Organic-rich sediments are known to be effective accumulators for uranium and arsenic. Much is known about the capacity for metal or metalloid fixation by microbes and organic compounds as well as inorganic sediment particles. Experiments investigating the effect of microbes on the process of metal fixation in sediments require sterilized sediments as control treatment which is often realized by gamma-sterilization. Only few studies show that gamma-sterilization has an effect on the remobilization of metal and metalloids and on their physico-chemical properties. These studies deal with sediments with negligible organic content whereas almost nothing is known about organic-rich sediments including a probably high microbial activity. In view of this, we investigated the effect of gamma-sterilization of organic-rich sediments on uranium and arsenic fixation and release. After ten days within an exposure experiment we found a significant higher remobilization of uranium and arsenic in sterile compared to unsterile treatments. In line with these findings the content of dissolved organic carbon (DOC), manganese, and iron increased to even significantly higher concentration in the sterile compared to unsterile treatment. Gamma-sterilization seems to change the physico-chemical properties of organic-rich sediments. Microbial activity is effectively eliminated. From increased DOC concentrations in overlaying water it is concluded that microbes are eventually killed with leaching of cellular compounds in the overlaying water. This decreases the adsorption capacity of the sediment and leads to enhanced uranium and arsenic remobilization.

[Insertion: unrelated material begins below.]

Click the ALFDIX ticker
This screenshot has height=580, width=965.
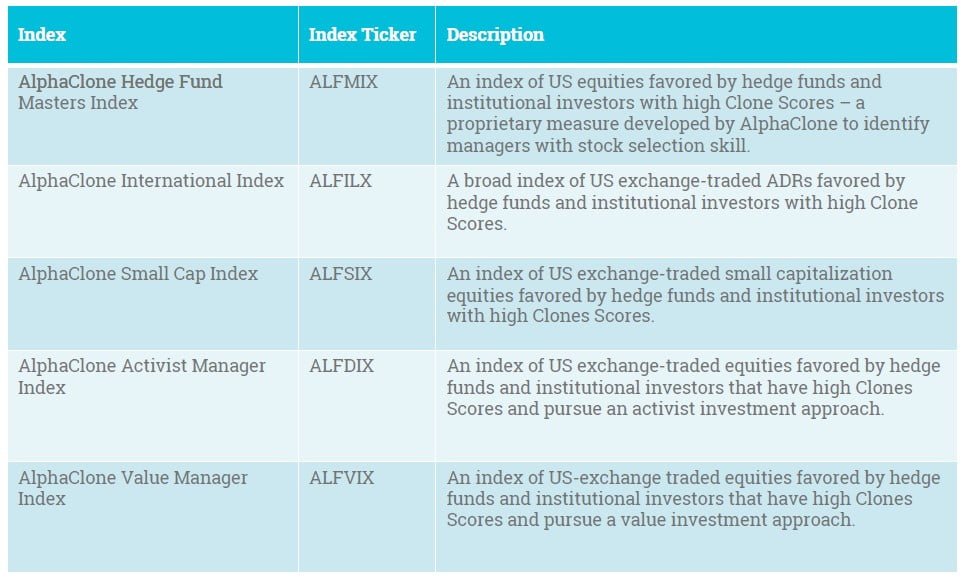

Enhanced metal and metalloid concentrations in the gut system comparing to remaining tissues of Gammarus pulex L

Invertebrate shredders such as Gammarus pulex are key species in contaminated stream ecosystems. Although a number of previous studies examining differences in metal accumulation between the gut system and remaining tissues of invertebrates exist, few focus on wide range of metals and metalloids that are relevant to contaminated systems. This study compared accumulation of the commonest (at study site) 15 metals and metalloids between the gut system including feces and remaining tissues of G. pulex. All metals and metalloids measured were significantly higher (p<0.001, except Cu p<0.005) in the gut system including feces than remaining tissues of G. pulex. Metals and metalloids in body tissues without the gut system including feces were significantly lower (Al, Cr, Fe and Mn (p<0.005), Sr and U (p<0.01), Co (p<0.05)) in content for a number of elements when compared to washed, whole G. pulex specimens. As well, all elements measured were significantly higher (all elements (p<0.005) except Cu and Co (p<0.05)) in gut system including feces than washed, whole G. pulex specimens. These results indicate that in G. pulex the uptake of all 15 metals and metalloids examined across the gut epithelium is minimalized or that sequestration of these elements in gut epithelial cells may occur.